Thailand

Penwadee Nophaket Manont

Penwadee Nophaket Manont
Penwadee Nophaket Manont lives and works in Bangkok. She was part of the curatorial team at The Jim Thompson Art Center from 2007-2012, after which her practices as a freelance curator and cultural worker have shifted to socio-political issues. She is founder of Rai.D Collective, co-founder of Project-PRY, and currently Managing Director at Southeast Asia Fiction Film Lab (SEAFIC).

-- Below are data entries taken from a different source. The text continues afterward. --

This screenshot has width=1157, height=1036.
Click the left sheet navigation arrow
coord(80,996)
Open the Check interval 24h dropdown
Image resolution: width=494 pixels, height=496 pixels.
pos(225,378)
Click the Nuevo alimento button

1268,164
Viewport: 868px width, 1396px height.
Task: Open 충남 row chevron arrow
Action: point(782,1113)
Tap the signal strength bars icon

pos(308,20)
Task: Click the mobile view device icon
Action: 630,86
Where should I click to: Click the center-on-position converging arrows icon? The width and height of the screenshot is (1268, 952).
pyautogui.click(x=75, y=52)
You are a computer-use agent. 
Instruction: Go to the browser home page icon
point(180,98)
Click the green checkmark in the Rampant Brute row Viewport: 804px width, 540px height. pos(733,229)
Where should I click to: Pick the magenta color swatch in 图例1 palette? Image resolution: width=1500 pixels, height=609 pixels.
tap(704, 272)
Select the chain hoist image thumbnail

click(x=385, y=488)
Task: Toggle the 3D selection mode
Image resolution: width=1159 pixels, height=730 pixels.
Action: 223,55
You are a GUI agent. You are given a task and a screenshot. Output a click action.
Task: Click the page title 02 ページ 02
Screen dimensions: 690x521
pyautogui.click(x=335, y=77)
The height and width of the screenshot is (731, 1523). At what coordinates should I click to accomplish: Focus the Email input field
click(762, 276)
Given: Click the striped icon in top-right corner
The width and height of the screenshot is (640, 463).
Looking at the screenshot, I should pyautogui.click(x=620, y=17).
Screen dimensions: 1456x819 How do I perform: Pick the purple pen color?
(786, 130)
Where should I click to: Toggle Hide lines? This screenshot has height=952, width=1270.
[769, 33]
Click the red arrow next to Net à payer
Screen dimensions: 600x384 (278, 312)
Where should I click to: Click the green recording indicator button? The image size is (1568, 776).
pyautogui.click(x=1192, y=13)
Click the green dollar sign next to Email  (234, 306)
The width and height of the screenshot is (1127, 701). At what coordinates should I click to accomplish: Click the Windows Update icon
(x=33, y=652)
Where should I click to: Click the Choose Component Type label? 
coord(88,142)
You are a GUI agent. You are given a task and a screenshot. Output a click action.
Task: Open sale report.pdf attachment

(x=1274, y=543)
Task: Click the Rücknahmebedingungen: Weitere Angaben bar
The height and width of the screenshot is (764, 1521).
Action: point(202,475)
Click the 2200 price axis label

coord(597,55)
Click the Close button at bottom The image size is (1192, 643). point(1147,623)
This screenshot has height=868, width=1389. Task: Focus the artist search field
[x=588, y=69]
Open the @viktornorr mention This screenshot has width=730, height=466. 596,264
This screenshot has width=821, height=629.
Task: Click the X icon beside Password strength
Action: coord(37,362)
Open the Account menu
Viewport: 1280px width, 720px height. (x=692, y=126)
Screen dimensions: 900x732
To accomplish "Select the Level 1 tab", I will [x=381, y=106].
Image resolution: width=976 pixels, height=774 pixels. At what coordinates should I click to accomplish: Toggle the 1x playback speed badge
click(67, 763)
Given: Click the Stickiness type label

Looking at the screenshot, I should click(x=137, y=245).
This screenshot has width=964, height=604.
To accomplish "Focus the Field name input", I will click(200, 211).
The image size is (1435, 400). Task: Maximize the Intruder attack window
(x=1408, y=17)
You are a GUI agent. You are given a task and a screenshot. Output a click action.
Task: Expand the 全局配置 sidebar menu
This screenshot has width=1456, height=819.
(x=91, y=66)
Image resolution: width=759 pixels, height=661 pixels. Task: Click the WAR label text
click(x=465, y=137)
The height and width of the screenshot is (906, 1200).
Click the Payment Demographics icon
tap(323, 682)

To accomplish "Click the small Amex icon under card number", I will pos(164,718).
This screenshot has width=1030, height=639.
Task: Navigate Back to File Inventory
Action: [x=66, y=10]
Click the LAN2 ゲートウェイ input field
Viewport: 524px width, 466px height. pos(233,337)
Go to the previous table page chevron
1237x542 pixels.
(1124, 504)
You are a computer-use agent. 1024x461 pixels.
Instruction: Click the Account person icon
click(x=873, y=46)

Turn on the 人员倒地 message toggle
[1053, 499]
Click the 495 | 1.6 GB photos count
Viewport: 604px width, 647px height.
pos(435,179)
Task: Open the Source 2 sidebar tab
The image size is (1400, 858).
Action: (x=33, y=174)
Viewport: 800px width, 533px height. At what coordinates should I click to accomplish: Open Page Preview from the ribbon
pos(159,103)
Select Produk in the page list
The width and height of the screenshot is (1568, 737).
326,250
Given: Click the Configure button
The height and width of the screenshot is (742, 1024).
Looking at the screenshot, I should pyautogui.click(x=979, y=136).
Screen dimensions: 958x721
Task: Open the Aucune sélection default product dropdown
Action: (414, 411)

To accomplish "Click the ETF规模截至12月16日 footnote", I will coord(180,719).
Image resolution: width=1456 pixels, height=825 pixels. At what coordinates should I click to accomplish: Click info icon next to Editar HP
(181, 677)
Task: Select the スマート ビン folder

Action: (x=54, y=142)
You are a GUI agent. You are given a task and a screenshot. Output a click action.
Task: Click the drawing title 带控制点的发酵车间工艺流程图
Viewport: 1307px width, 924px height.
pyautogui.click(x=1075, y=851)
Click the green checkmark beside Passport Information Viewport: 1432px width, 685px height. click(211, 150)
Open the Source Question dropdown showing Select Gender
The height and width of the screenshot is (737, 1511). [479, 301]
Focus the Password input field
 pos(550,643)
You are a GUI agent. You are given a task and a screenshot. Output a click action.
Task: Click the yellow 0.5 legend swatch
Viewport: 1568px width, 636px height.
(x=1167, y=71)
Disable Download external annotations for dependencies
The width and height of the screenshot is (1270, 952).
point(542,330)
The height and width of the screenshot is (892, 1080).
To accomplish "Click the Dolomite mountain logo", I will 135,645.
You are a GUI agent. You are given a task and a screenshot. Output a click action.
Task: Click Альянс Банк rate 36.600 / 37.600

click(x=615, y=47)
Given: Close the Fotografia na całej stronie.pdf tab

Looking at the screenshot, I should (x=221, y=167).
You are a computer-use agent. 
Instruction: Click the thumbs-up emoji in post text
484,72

Since 2016, Penwadee has run Rai.D Collective, a group of curators and cultural workers, and started practice-led researches on PATANI’s contemporary art and socio-cultural practice, while also initiating [R]Ejecting Mantra, a research and archive-based exhibition series project aiming to reflect on the consequences and impact of nationalist ideologies, myths, and discourse on Thailand. In 2020, she co-founded Project-PRY, a curatorial initiative exploring socio-political issues and grounded in local-based practices. Her first activity with Project-PRY concerns poverty in the Isan region’s grassroots population, which resulted in the work “Project-PRY#01: Sacrifice” by Adisak Phupa, an Isan artist whose focus is on hand-to-mouth lives, where dreams and reality fatally meet. 

Manont’s past experiences include organising the travelling exhibition “Mekong Art & Culture Project,” (2007-2008); the exhibition “Twist and Shout” at Bangkok Art & Culture Centre (2009) and “Poperomia/Golden Teardrop” at the 55th International Art Exhibition – La Biennale di Venezia, Italy (2013); “The Exhibition History in Thailand from the 1970s to the Present” for the Asia Culture Center in Gwangju, South Korea (2015); “Condemned To Be Free” at WTF, Bangkok (2017); the Biennale Jogja XV presentation of “Equator#5),” Yogyakarta, Indonesia (2019); and “Altered-in-Between,” a practice-led research and art exhibition project in parallel with BERSAMA Minority Voicing Festival in PATANI, which was shown as part of the Migration Narratives in East and Southeast Asia project at the Ulaanbaatar International Media Art Festival, Mongolia, and also at the Asia Culture Center, Gwangju, South Korea (2018-2020).